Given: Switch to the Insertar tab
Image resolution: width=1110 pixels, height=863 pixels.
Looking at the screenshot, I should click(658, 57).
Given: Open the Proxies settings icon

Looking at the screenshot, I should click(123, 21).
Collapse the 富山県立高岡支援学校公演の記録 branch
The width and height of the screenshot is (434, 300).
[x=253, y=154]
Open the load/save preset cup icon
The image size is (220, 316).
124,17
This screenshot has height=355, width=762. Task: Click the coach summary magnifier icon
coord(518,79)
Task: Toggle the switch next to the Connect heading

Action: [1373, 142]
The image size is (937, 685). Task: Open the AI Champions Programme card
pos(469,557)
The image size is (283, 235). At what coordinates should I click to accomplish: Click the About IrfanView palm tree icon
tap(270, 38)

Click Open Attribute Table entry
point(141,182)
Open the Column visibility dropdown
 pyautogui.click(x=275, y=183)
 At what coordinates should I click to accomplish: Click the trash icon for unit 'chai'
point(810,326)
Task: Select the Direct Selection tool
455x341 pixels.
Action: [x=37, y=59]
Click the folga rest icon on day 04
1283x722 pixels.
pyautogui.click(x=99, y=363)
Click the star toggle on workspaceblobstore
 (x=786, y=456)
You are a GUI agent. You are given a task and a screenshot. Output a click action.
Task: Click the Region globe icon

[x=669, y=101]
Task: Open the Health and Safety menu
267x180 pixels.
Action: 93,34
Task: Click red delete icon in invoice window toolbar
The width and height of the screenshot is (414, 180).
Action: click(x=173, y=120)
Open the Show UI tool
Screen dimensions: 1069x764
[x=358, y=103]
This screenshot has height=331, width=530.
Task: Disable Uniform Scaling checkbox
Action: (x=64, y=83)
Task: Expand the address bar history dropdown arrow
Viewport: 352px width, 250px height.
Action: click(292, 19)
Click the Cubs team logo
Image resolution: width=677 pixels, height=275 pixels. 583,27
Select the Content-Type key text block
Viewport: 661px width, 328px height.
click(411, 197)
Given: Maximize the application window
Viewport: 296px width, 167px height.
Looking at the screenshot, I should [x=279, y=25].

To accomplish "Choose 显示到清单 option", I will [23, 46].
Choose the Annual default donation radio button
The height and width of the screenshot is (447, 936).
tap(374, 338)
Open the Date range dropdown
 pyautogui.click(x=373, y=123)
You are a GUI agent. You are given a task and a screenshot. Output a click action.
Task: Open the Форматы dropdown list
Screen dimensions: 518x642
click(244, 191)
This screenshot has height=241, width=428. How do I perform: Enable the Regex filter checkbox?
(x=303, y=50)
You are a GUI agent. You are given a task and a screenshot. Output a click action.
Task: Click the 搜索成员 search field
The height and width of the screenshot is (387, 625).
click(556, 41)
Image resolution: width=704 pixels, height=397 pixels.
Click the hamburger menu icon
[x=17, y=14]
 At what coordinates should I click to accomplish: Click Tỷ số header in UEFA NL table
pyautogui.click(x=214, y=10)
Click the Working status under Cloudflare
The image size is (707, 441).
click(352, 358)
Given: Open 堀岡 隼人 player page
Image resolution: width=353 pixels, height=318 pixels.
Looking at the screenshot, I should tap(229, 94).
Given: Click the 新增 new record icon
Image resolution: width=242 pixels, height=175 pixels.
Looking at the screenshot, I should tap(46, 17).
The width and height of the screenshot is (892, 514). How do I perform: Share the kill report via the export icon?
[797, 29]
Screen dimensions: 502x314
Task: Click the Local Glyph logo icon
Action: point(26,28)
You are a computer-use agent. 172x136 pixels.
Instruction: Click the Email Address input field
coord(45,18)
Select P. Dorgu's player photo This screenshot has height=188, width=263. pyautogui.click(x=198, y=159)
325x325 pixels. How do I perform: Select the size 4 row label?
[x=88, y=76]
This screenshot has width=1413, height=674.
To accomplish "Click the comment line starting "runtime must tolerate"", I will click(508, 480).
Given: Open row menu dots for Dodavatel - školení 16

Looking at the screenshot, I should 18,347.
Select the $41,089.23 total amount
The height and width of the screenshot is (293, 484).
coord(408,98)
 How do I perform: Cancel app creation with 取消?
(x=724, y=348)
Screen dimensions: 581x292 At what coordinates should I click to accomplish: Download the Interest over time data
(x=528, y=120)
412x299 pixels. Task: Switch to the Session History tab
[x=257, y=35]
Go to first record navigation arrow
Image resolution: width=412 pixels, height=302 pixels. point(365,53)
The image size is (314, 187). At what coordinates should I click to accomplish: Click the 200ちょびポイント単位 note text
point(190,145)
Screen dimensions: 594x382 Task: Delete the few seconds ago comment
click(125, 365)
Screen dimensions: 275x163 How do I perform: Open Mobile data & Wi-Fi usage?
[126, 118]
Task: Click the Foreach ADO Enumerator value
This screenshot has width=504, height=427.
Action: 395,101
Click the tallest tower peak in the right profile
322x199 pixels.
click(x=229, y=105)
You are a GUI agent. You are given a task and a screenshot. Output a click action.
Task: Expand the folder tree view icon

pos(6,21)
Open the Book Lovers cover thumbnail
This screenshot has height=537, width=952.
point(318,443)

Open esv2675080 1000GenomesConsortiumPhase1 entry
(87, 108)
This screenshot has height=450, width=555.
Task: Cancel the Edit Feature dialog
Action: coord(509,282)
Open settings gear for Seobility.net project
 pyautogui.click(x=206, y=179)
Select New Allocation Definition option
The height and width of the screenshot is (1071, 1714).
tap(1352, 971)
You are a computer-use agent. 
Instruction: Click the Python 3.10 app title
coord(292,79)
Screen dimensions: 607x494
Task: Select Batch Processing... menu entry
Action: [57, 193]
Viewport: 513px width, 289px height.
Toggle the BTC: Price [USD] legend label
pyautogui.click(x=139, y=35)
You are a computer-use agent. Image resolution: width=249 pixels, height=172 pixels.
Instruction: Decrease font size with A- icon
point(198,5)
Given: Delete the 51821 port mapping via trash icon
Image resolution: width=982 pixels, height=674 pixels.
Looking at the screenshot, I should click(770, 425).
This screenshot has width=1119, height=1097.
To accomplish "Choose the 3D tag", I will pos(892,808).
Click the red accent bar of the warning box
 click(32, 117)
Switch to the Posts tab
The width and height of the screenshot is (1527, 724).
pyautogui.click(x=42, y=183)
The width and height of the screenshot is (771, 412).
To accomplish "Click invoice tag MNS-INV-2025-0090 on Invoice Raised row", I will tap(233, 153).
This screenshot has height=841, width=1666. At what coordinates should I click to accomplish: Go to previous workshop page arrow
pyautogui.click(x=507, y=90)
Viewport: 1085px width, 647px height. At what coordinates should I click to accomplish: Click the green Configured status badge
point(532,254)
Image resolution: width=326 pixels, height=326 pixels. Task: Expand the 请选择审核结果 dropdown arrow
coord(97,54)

..........

**What is needed:**
Each line in the listing that contains "invoice" should be returned.

**Result for this exercise:**
Task: Click red delete icon in invoice window toolbar
To accomplish "Click invoice tag MNS-INV-2025-0090 on Invoice Raised row", I will tap(233, 153).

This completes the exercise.